**THE TASK**
The records below must be duplicated exactly, character for character.

===

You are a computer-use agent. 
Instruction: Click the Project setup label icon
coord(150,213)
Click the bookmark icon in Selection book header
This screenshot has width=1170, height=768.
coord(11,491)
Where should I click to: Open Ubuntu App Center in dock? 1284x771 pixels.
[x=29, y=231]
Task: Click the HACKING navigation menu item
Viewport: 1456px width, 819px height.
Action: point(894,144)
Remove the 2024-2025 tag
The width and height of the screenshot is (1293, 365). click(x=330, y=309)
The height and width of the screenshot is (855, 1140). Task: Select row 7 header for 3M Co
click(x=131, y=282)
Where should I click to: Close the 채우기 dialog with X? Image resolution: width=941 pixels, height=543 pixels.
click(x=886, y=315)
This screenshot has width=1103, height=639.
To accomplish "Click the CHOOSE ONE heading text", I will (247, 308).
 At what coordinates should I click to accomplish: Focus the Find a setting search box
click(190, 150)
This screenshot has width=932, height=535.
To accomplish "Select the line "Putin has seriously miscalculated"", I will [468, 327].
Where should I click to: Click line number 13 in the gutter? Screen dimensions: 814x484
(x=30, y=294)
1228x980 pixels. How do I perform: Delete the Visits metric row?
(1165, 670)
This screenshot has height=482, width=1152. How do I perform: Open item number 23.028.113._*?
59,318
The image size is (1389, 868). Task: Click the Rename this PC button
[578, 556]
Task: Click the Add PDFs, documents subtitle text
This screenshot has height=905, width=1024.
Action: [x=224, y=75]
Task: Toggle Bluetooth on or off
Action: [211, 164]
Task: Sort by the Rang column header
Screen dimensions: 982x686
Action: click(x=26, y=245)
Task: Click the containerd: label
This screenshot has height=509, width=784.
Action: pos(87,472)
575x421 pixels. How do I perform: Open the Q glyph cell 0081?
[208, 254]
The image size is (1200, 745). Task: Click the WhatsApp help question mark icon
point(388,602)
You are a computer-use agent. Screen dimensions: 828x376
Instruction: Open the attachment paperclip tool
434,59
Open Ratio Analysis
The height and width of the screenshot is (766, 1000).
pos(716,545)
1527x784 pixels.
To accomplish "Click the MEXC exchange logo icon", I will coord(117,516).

===

**ANSWER BELOW**
You are a computer-use agent. 
Instruction: Click the Project setup label icon
coord(150,213)
Click the bookmark icon in Selection book header
This screenshot has width=1170, height=768.
coord(11,491)
Where should I click to: Open Ubuntu App Center in dock? 1284x771 pixels.
[x=29, y=231]
Task: Click the HACKING navigation menu item
Viewport: 1456px width, 819px height.
Action: point(894,144)
Remove the 2024-2025 tag
The width and height of the screenshot is (1293, 365). click(x=330, y=309)
The height and width of the screenshot is (855, 1140). Task: Select row 7 header for 3M Co
click(x=131, y=282)
Where should I click to: Close the 채우기 dialog with X? Image resolution: width=941 pixels, height=543 pixels.
click(x=886, y=315)
This screenshot has width=1103, height=639.
To accomplish "Click the CHOOSE ONE heading text", I will (247, 308).
 At what coordinates should I click to accomplish: Focus the Find a setting search box
click(190, 150)
This screenshot has width=932, height=535.
To accomplish "Select the line "Putin has seriously miscalculated"", I will [468, 327].
Where should I click to: Click line number 13 in the gutter? Screen dimensions: 814x484
(x=30, y=294)
1228x980 pixels. How do I perform: Delete the Visits metric row?
(1165, 670)
This screenshot has height=482, width=1152. How do I perform: Open item number 23.028.113._*?
59,318
The image size is (1389, 868). Task: Click the Rename this PC button
[578, 556]
Task: Click the Add PDFs, documents subtitle text
This screenshot has height=905, width=1024.
Action: [x=224, y=75]
Task: Toggle Bluetooth on or off
Action: [211, 164]
Task: Sort by the Rang column header
Screen dimensions: 982x686
Action: click(x=26, y=245)
Task: Click the containerd: label
This screenshot has height=509, width=784.
Action: pos(87,472)
575x421 pixels. How do I perform: Open the Q glyph cell 0081?
[208, 254]
The image size is (1200, 745). Task: Click the WhatsApp help question mark icon
point(388,602)
You are a computer-use agent. Screen dimensions: 828x376
Instruction: Open the attachment paperclip tool
434,59
Open Ratio Analysis
The height and width of the screenshot is (766, 1000).
pos(716,545)
1527x784 pixels.
To accomplish "Click the MEXC exchange logo icon", I will coord(117,516).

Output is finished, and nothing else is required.